> [REQUIRED WORK]:
#1 List every organization named in the National Advisory Council post below.
#2 According to the National Advisory Council post below, who made up most of the first meeting of the NAC?

EXTRACT below:

National Advisory Council

2018 National Advisory Council: Why Educational Equity is Everybody’s Business (Part I)

 //  Oct 2, 2018

2018 National Advisory Council: Why Educational Equity is Everybody’s Business (Part I)

On Thursday, September 13, Scholastic employees in New York City gathered together for the Company’s annual National Advisory Council (NAC)—a group of education experts from across the country with on-the-ground experience who share their insights into critical issues, needs, and challenges facing educators today. In the 1930s, the first meeting of the NAC was comprised primarily of school superintendents and today, represents a wide spectrum of educational leadership.

The 2018/19 NAC members include:

  • Daniel Gohl: Chief Academic Officer, Broward County Public Schools
  • Vito Borrello: Executive Director, National Association for Family, School, and Community Engagement (NAFSCE)

End of EXTRACT.
GIVEN DATA below:

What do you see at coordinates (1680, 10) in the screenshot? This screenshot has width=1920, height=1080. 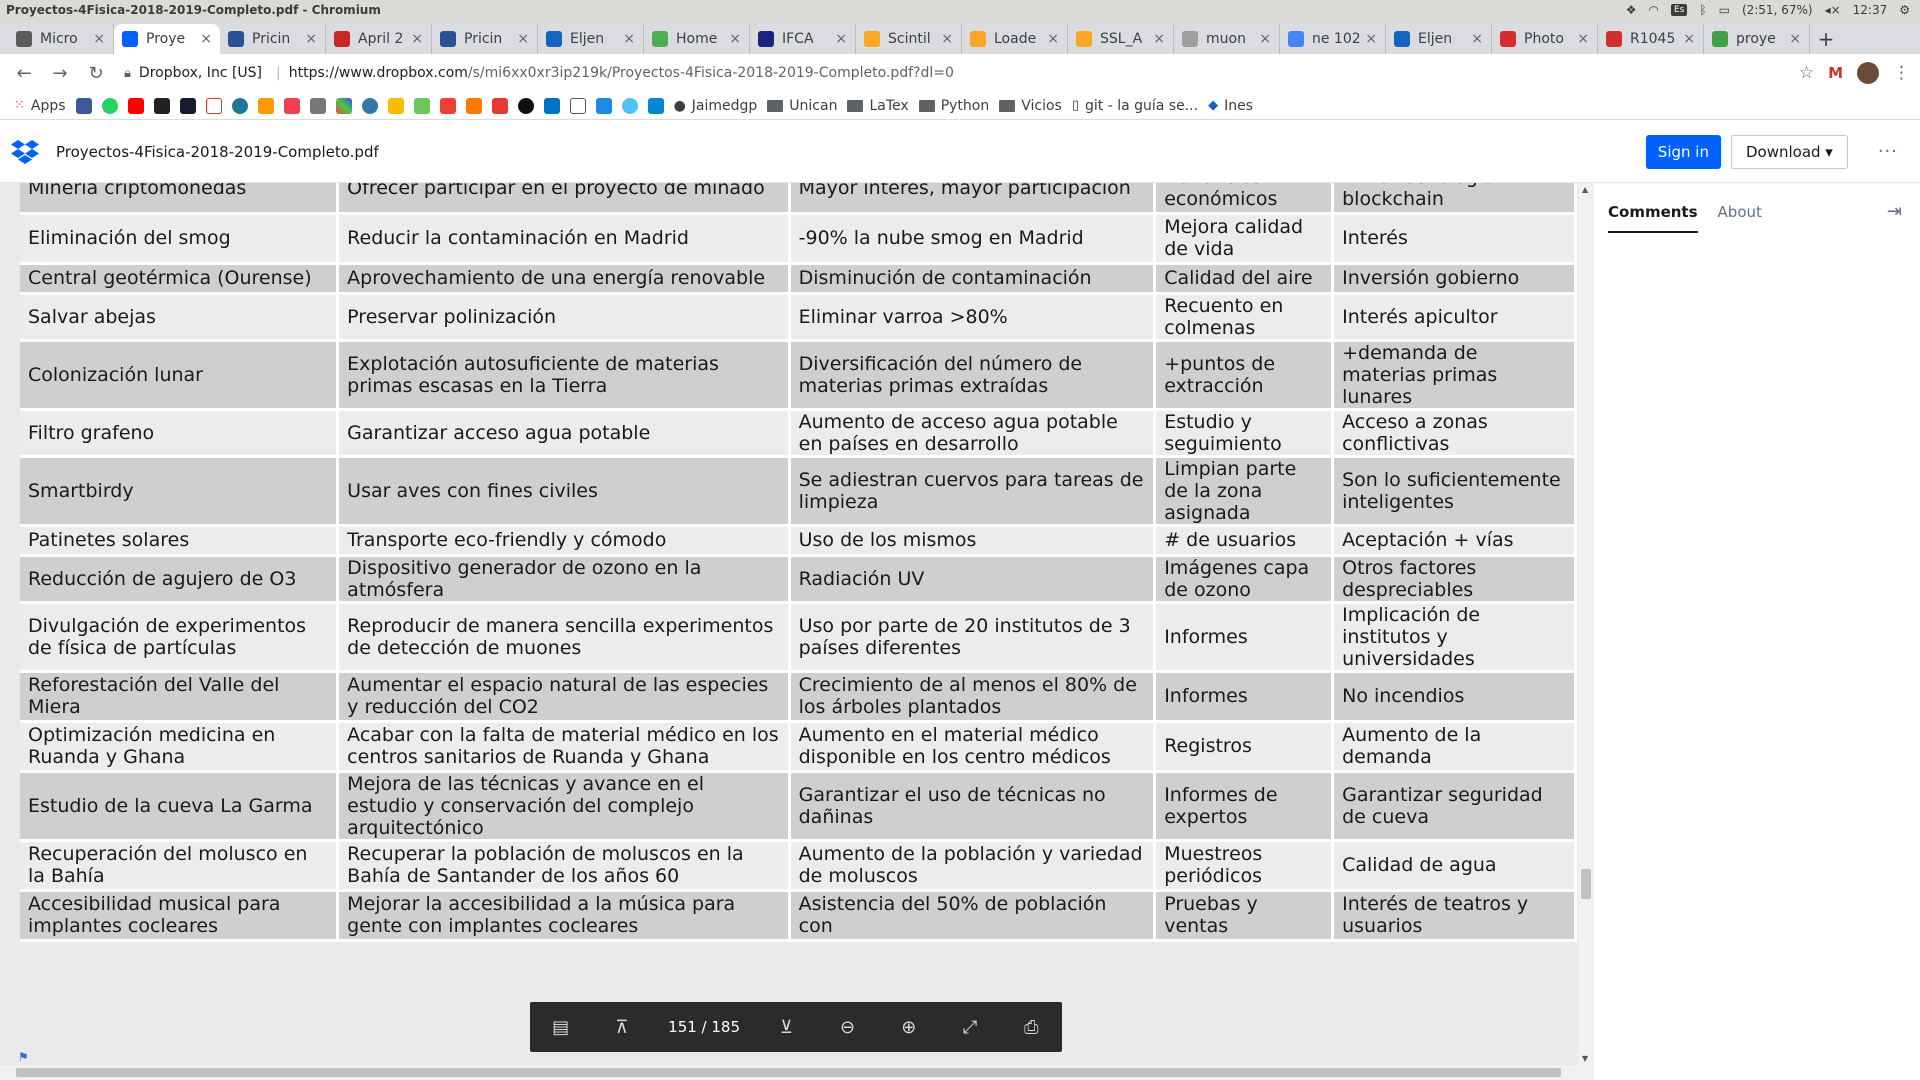 I see `keyboard-layout-badge: Es` at bounding box center [1680, 10].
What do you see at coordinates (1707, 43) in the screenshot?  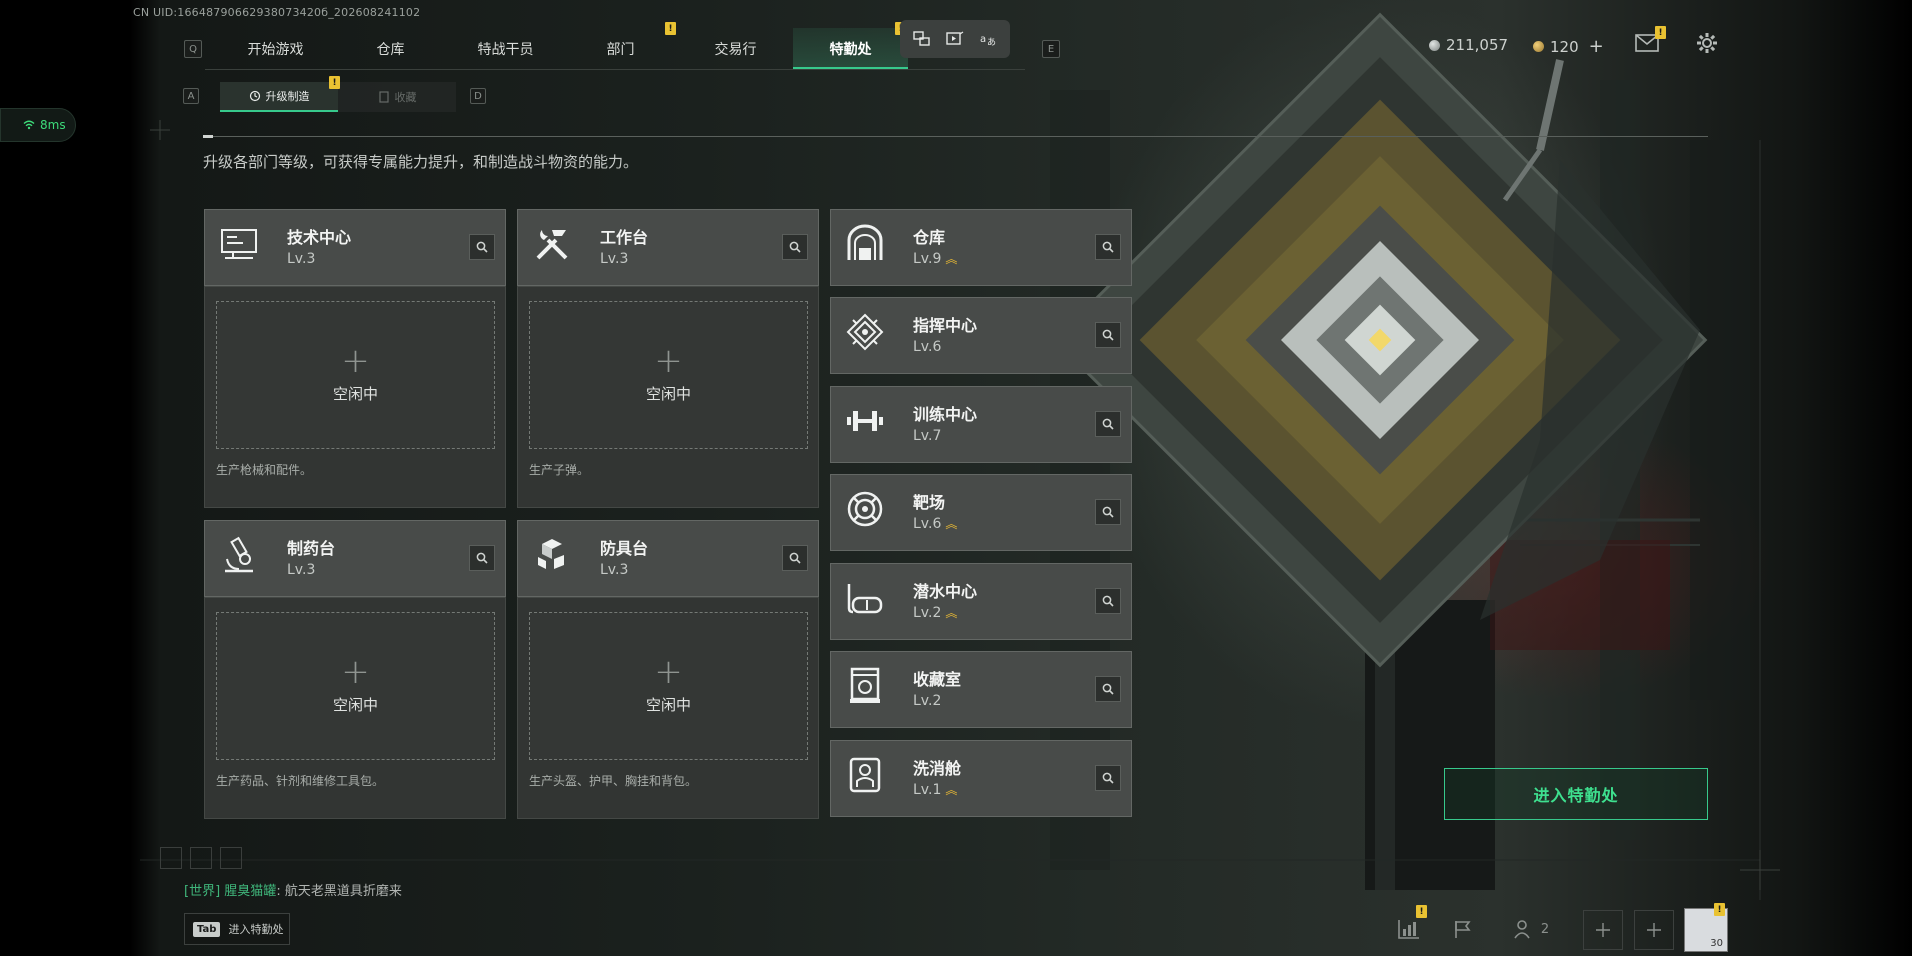 I see `gear-icon` at bounding box center [1707, 43].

End of GIVEN DATA.

> [WRITTEN RESPONSES]:
#1
- Scholastic
- National Advisory Council (NAC)
- Broward County Public Schools
- National Association for Family, School, and Community Engagement (NAFSCE)

#2 School superintendents.